▶ [YOUR TASK]:
Give back the data in full. Leave nothing out.

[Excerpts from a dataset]
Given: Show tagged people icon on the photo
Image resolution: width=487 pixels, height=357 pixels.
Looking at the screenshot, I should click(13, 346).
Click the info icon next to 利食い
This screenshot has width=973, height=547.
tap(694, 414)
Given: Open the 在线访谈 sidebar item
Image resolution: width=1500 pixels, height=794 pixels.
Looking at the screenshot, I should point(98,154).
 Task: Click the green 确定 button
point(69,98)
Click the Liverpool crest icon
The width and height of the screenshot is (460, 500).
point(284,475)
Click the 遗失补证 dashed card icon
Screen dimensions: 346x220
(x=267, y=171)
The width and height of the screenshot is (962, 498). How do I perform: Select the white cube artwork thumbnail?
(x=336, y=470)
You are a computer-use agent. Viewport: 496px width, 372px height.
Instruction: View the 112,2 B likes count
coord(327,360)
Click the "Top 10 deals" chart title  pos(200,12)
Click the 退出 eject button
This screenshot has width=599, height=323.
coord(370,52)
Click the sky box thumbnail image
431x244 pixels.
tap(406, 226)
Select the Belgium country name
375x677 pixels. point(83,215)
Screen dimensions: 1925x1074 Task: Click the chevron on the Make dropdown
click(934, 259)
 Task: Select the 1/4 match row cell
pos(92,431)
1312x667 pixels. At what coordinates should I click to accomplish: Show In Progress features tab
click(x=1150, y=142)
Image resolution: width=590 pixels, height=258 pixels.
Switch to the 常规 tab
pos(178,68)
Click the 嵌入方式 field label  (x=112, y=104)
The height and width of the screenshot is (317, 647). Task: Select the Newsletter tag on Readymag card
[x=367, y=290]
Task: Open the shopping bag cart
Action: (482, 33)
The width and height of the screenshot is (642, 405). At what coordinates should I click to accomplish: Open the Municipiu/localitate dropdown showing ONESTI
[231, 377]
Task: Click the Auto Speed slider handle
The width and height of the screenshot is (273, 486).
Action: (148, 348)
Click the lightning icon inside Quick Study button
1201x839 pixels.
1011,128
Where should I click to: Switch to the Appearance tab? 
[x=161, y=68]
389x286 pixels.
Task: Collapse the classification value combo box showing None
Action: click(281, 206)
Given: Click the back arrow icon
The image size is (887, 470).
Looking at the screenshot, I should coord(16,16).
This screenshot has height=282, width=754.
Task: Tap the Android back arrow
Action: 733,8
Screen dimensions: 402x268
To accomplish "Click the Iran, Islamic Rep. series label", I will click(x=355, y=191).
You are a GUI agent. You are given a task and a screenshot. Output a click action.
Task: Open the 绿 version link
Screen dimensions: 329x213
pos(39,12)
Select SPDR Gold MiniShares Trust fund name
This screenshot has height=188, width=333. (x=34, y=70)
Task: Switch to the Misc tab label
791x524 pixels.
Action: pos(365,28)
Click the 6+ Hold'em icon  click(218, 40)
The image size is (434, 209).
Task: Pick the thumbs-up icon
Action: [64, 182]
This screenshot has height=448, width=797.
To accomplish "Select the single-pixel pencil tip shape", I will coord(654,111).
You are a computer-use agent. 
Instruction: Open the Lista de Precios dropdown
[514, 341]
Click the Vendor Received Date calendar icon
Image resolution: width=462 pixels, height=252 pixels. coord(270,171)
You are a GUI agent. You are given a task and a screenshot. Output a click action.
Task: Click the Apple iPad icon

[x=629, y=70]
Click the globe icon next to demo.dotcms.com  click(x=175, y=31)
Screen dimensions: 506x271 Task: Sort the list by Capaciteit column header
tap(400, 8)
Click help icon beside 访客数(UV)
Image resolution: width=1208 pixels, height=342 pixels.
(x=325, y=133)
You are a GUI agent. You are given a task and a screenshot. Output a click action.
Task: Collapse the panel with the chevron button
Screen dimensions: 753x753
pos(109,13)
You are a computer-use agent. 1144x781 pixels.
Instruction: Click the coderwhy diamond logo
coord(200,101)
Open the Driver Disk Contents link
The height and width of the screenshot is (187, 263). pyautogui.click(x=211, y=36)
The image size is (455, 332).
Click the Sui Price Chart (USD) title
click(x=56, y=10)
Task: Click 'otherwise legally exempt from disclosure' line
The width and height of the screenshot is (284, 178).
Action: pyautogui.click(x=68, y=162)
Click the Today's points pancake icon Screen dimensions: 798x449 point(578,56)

▶ [PROBLEM SOLUTION]:
Given: Show tagged people icon on the photo
Image resolution: width=487 pixels, height=357 pixels.
Looking at the screenshot, I should click(13, 346).
Click the info icon next to 利食い
This screenshot has width=973, height=547.
tap(694, 414)
Given: Open the 在线访谈 sidebar item
Image resolution: width=1500 pixels, height=794 pixels.
Looking at the screenshot, I should point(98,154).
 Task: Click the green 确定 button
point(69,98)
Click the Liverpool crest icon
The width and height of the screenshot is (460, 500).
point(284,475)
Click the 遗失补证 dashed card icon
Screen dimensions: 346x220
(x=267, y=171)
The width and height of the screenshot is (962, 498). How do I perform: Select the white cube artwork thumbnail?
(x=336, y=470)
You are a computer-use agent. Viewport: 496px width, 372px height.
Instruction: View the 112,2 B likes count
coord(327,360)
Click the "Top 10 deals" chart title  pos(200,12)
Click the 退出 eject button
This screenshot has width=599, height=323.
coord(370,52)
Click the sky box thumbnail image
431x244 pixels.
tap(406, 226)
Select the Belgium country name
375x677 pixels. point(83,215)
Screen dimensions: 1925x1074 Task: Click the chevron on the Make dropdown
click(934, 259)
 Task: Select the 1/4 match row cell
pos(92,431)
1312x667 pixels. At what coordinates should I click to accomplish: Show In Progress features tab
click(x=1150, y=142)
Image resolution: width=590 pixels, height=258 pixels.
Switch to the 常规 tab
pos(178,68)
Click the 嵌入方式 field label  (x=112, y=104)
The height and width of the screenshot is (317, 647). Task: Select the Newsletter tag on Readymag card
[x=367, y=290]
Task: Open the shopping bag cart
Action: (482, 33)
The width and height of the screenshot is (642, 405). At what coordinates should I click to accomplish: Open the Municipiu/localitate dropdown showing ONESTI
[231, 377]
Task: Click the Auto Speed slider handle
The width and height of the screenshot is (273, 486).
Action: (148, 348)
Click the lightning icon inside Quick Study button
1201x839 pixels.
1011,128
Where should I click to: Switch to the Appearance tab? 
[x=161, y=68]
389x286 pixels.
Task: Collapse the classification value combo box showing None
Action: click(281, 206)
Given: Click the back arrow icon
The image size is (887, 470).
Looking at the screenshot, I should coord(16,16).
This screenshot has height=282, width=754.
Task: Tap the Android back arrow
Action: 733,8
Screen dimensions: 402x268
To accomplish "Click the Iran, Islamic Rep. series label", I will click(x=355, y=191).
You are a GUI agent. You are given a task and a screenshot. Output a click action.
Task: Open the 绿 version link
Screen dimensions: 329x213
pos(39,12)
Select SPDR Gold MiniShares Trust fund name
This screenshot has height=188, width=333. (x=34, y=70)
Task: Switch to the Misc tab label
791x524 pixels.
Action: pos(365,28)
Click the 6+ Hold'em icon  click(218, 40)
The image size is (434, 209).
Task: Pick the thumbs-up icon
Action: [64, 182]
This screenshot has height=448, width=797.
To accomplish "Select the single-pixel pencil tip shape", I will coord(654,111).
You are a computer-use agent. 
Instruction: Open the Lista de Precios dropdown
[514, 341]
Click the Vendor Received Date calendar icon
Image resolution: width=462 pixels, height=252 pixels. coord(270,171)
You are a GUI agent. You are given a task and a screenshot. Output a click action.
Task: Click the Apple iPad icon

[x=629, y=70]
Click the globe icon next to demo.dotcms.com  click(x=175, y=31)
Screen dimensions: 506x271 Task: Sort the list by Capaciteit column header
tap(400, 8)
Click help icon beside 访客数(UV)
Image resolution: width=1208 pixels, height=342 pixels.
(x=325, y=133)
You are a GUI agent. You are given a task and a screenshot. Output a click action.
Task: Collapse the panel with the chevron button
Screen dimensions: 753x753
pos(109,13)
You are a computer-use agent. 1144x781 pixels.
Instruction: Click the coderwhy diamond logo
coord(200,101)
Open the Driver Disk Contents link
The height and width of the screenshot is (187, 263). pyautogui.click(x=211, y=36)
The image size is (455, 332).
Click the Sui Price Chart (USD) title
click(x=56, y=10)
Task: Click 'otherwise legally exempt from disclosure' line
The width and height of the screenshot is (284, 178).
Action: pyautogui.click(x=68, y=162)
Click the Today's points pancake icon Screen dimensions: 798x449 point(578,56)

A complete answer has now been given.